▶ Source excerpt
--- BEGIN ---
PR #2887 adds support for manually checking compatibility of Candid and stable signatures using moc.

Roughly,

moc --idl foo.mo will write the Candid interface of an actor(class) to file foo.did.

You can use tool didc to check that the dids are compatible

didc --check new.did old.did

The Candid interfaces can evolve to a Candid subtype (note the inversion of the relation), so that old clients can use the new interface without breaking.

moc --stable-types foo.mo will write the stable signature of an actor(class) to file foo.most.

moc --stable-compatible old.most new.most will check that the stable interface can evolve from old.most to new.most in a type safe way without unintentional data loss.

PR #2897 has some examples to explain what is a compatible signature change and what isn’t.

The basic rules for stable-compatible are that you can evolve

  • a stable variable to a super-type with the same mutability (so that the upgrade can consume the old value)
  • add a new stable variable with different name and any type (it takes its value from the initializer when first introduced)
--- END ---
▶ Set of tasks
[1] Summarize the text on checking Candid and stable signature compatibility with moc in two sentences.
[2] In the text on checking compatibility with moc, which file does "moc --stable-types foo.mo" write the stable signature to?
[3] Extend the text on checking compatibility with moc, starting right after its last sentence.
None of the lines are needed here.

▶ Information supplied
--- BEGIN ---
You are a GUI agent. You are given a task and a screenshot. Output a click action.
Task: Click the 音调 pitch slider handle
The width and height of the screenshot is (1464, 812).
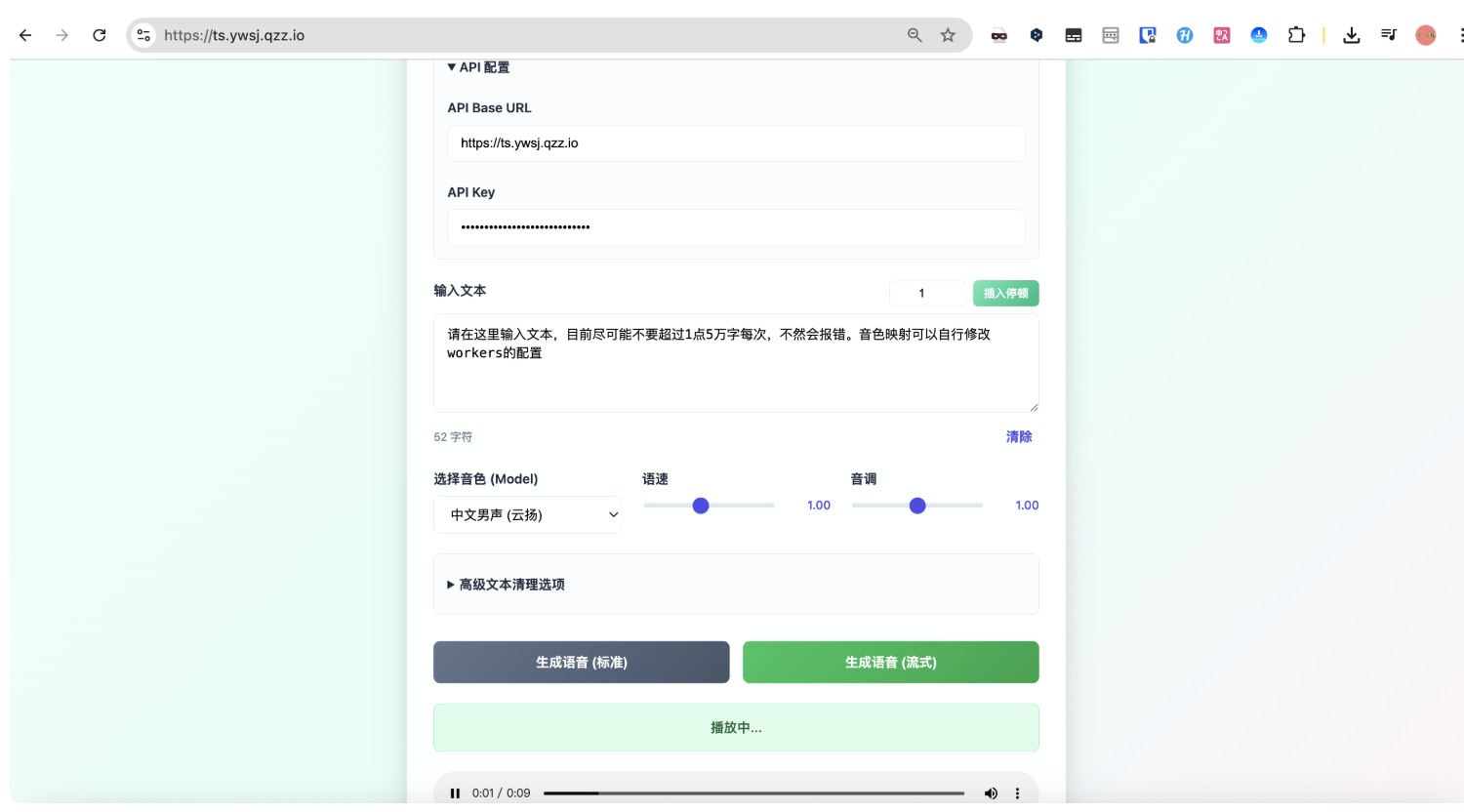click(x=917, y=506)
--- END ---
▶ Exercise results
[1] PR #2887 lets moc write an actor's Candid interface to a .did file and its stable signature to a .most file. The didc tool checks that Candid interfaces are compatible, and moc --stable-compatible checks that a stable interface can evolve in a type-safe way without unintentional data loss, for example by moving a stable variable to a super-type with the same mutability or adding a new stable variable with a different name.

[2] foo.most

[3]
In practice, with the current implementation, one can safely change the mutability of a stable variable in an upgrade and drop an existing stable variable, but we have decided to error on those cases for now (but might only warn in future).

Besides writing the Candid interface and stable signature as files, the Motoko compiler also compiles these interfaces into the Wasm module as custom sections.

  • Custom section “candid:service” stores the interface for the running (initialized) canister, which removes the initialization arguments.
  • Custom section “candid:args” stores the initialization arguments. The argument types can refer to types defined in the candid:service custom section.
  • Custom section “motoko:stable-types” stores the signatures for stable variables.

The compiler flag --public-metadata decides if the custom section can be retrieved publicly, or only by the controllers of the canister.

Interface spec change

For dfx to perform the compatibility check, we need to be able to download the Candid interface and the stable signatures from the running canister. This requires a general solution to expose canister metadata from the replica, preferably in a certified manner.

We add a new path in the state tree to expose canister metadata. Specifically, /canister/<canister_id>/metadata/<name> contains the content of the Wasm custom section named “icp:public ” or “icp:private ”.

The prefix “icp:public ” means the metadata can be accessed publicly, and the prefix “icp:private ” means the metadata is only accessible by the controllers of the canister.

As the specification repo of the Internet Computer is not open source yet, please see the proposed diff here.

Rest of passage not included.